Un módulo de aterrizaje robótico llamado Athena descendió finalmente a la superficie de la Luna, lo que supone el segundo alunizaje de una empresa estadounidense esta semana. Sin embargo, por el momento se desconoce la orientación del módulo de aterrizaje.
Intuitive Machines, con sede en Houston, que el año pasado se convirtió en la primera empresa del sector privado en aterrizar un vehículo en la Luna, dijo que se esperaba que su nave Athena tocase la superficie alrededor de las 11:31 a.m. CT (12:31 p.m. ET) del jueves.
La compañía confirmó que Athena estaba en la Luna y que el control de la misión se estaba comunicando con el módulo de alunizaje durante una transmisión en directo del evento, copresentada por la NASA e Intuitive Machines.
“El equipo está llevando a cabo el proceso de apagar los sistemas que no son necesarios”, dijo Josh Marshall, director de comunicaciones de Intuitive Machines. “Estamos trabajando para averiguar la orientación del vehículo, que es importante, porque esos son nuestros sistemas de antena que determinarán la cantidad de señal que vamos a tener, y en qué momento podemos empezar a bajar cosas como los datos de salud del vehículo y otras imágenes que nos pueden ayudar a confirmar”.
El vehículo también detecta el movimiento de la Luna, según Tim Crain, director de tecnología de Intuitive Machines.
“Estamos en la superficie. Vamos a evaluar”, dijo.
El CEO de Intuitive Machines, Steve Altemus, dijo que Athena utilizó maniobras de evasión para navegar, evitando “rocas más grandes que una bola de boliche”. También confirmó que el vehículo está intacto, proporciona datos y genera energía, pero no la suficiente, de ahí los esfuerzos de Intuitive Machines por apagar ciertos componentes para ahorrar energía.
“Tengo que decirles que no creemos que estemos en la actitud correcta en la superficie de la Luna todavía”, dijo Altemus durante una conferencia de prensa organizada por la empresa y la NASA. “De nuevo, aún no tengo todos los datos para decir exactamente dónde, cuál es la actitud del vehículo. Estamos recogiendo fotos y enviándolas, y vamos a recibir una imagen de la cámara del Lunar Reconnaissance Orbiter desde arriba, desde la órbita, y lo confirmaremos en los próximos días a medida que recibamos esos datos”.
Altemus dijo que el equipo trabajará en estrecha colaboración con la NASA para identificar los objetivos científicos de mayor prioridad.
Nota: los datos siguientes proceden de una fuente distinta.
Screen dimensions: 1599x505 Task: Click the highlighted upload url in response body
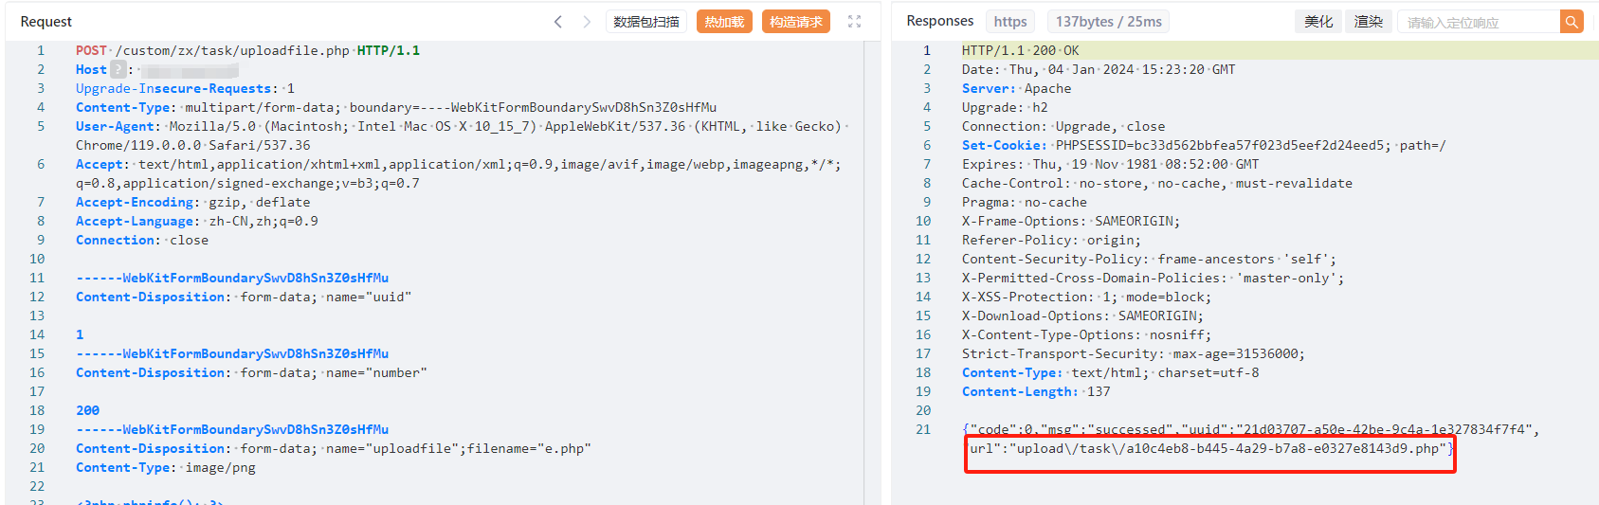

“A continuación, determinaremos el perfil de la misión”, explicó. “Será fuera de lo esperado, porque no tendremos todo lo que habíamos pedido en cuanto a generación de energía, comunicaciones”.
Pero Altemus también dijo que cree que Athena ha logrado el éxito con el aterrizaje.
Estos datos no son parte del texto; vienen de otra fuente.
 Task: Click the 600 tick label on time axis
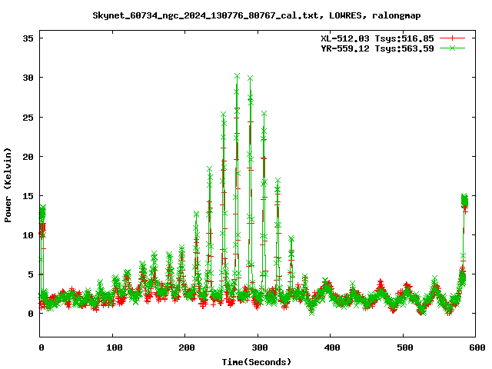coord(476,348)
“Cada vez que envías una nave espacial a Florida para volar y acabas una semana después operando en la Luna, lo declaro un éxito”, dijo.
El módulo Athena, de 4,6 metros de altura, se unirá a un módulo de alunizaje desarrollado por otra empresa de Texas, Firefly Aerospace, de Cedar Park, un suburbio de Austin, en la superficie de la Luna. El vehículo Blue Ghost de Firefly aterrizó en posición vertical y segura a primera hora de la mañana del domingo.
Se espera que tanto Athena como Blue Ghost operen en la cara oculta de la Luna, pero las dos naves espaciales estarán situadas a unos 3.200 kilómetros de distancia, con Blue Ghost cerca del ecuador lunar y Athena situada cerca del polo sur, más cerca de lo que ningún astronauta o vehículo se ha aventurado antes.
Los alunizajes son hazañas extremadamente difíciles. Aproximadamente la mitad de los intentos, incluidos los de agencias espaciales gubernamentales y empresas comerciales, han acabado en fracaso.
A primera hora de la mañana del jueves, Athena completó un encendido de motor que lo puso en una trayectoria fuera de la órbita lunar y hacia la superficie, dijo Intutive Machines. A continuación, el módulo de aterrizaje comenzó a avanzar por inercia durante aproximadamente una hora. Más tarde emprendió el descenso final y comenzó a utilizar sensores y cámaras para navegar por el terreno plagado de cráteres.
Durante su descenso final, el vehículo perdió velocidad rápidamente, reduciendo su velocidad en unas 4.000 millas por hora (1.800 metros por segundo) antes de tocar el suelo.
El polo sur de la Luna se considera crucial para la carrera espacial moderna porque los científicos creen que alberga grandes reservas de hielo. El hielo podría convertirse en agua potable, aire respirable o incluso combustible de cohetes para misiones que se adentren en el cosmos.